Fox News dedicated its first segment on Gov. Brewer's veto of Arizona's anti-gay bill to an interview with one of America's most notorious anti-gay hate group leaders.
On February 26, Arizona Gov. Jan Brewer announced that she had vetoed Senate Bill 1062, which would have allowed businesses and individuals to engage in legal discrimination by denying services to gay people on religious grounds. Brewer said that the bill “does not address a specific or pressing concern,” and that it “is broadly worded, and could result in unintended and negative consequences.”
Fox's Megyn Kelly opened the February 26 edition of her show with a segment on Brewer's veto that featured Tony Perkins, president of the anti-gay Family Research Council. Kelly gave Perkins a platform to lambast the veto as an example of “how fundamental freedoms are trampled,” while citing a New Mexico couple who were prosecuted for refusing service to a same-sex couple as proof that the law differs from discrimination against mixed-race couples in that it “address[es] some very significant problems”:
The fact that Perkins was the subject of Fox's first interview on the veto is problematic, to say the least. Perkins isn't just an opponent of same-sex marriage-- his organization, the FRC, is a designated hate group, and he's made a career of peddling false and degrading smears about LGBT people, including:
- Falsely claiming that gay men are more likely to molest children
- Comparing gay activists to terrorists and labeling them pawns of the devil
- Applauding Uganda's "Kill the Gays" bill, calling it an effort “to uphold moral conduct”

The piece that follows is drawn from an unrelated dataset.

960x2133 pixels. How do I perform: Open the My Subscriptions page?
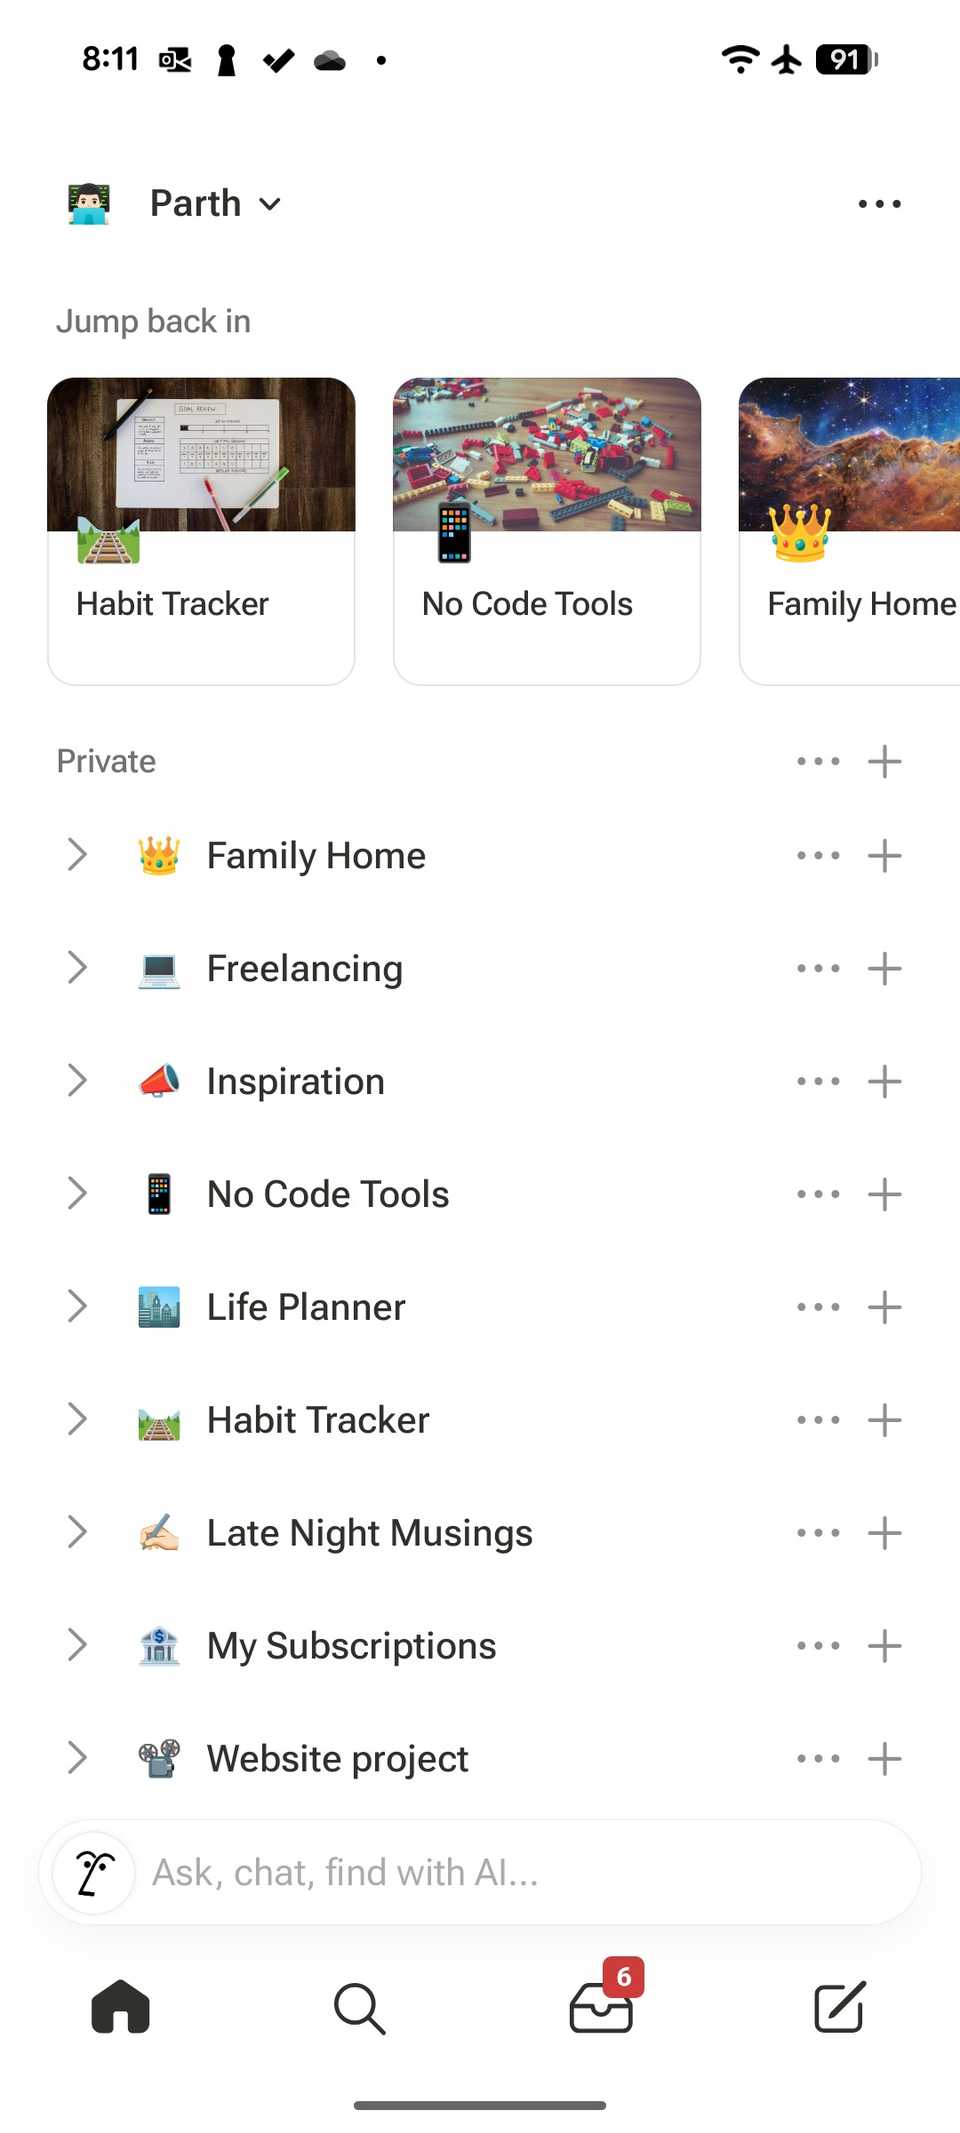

Perkins has repeatedly used discussions about LGBT suicide to score cheap political points, claiming that LGBT teens kill themselves because they know being gay is "abnormal" and that they are "in rebellion to God's design." In a letter to supporters, Perkins called the anti-suicide “It Gets Better” project an attempt to “recruit” kids into a “lifestyle” of “perversion.” He's even blamed high suicide rates in the military on the repeal of "Don't Ask, Don't Tell."
Kelly has repeatedly relied on Perkins for commentary on issues affecting the gay community, even after assuring a GLAAD official that she would challenge the anti-gay hate group leader on his history of extreme rhetoric.
Kelly's decision to host Perkins to discuss the veto without questioning his rhetoric or providing another guest to counter his views marks an unfortunate reversal from her comments the day before, wherein she acknowledged that Arizona's anti-gay bill was “potentially dangerous.” Unfortunately, Perkins' regular status as a Fox guest is in keeping with the network's ongoing attempt to suppress gay rights by suggesting that the religious views of business owners should allow them to discriminate against gay customers.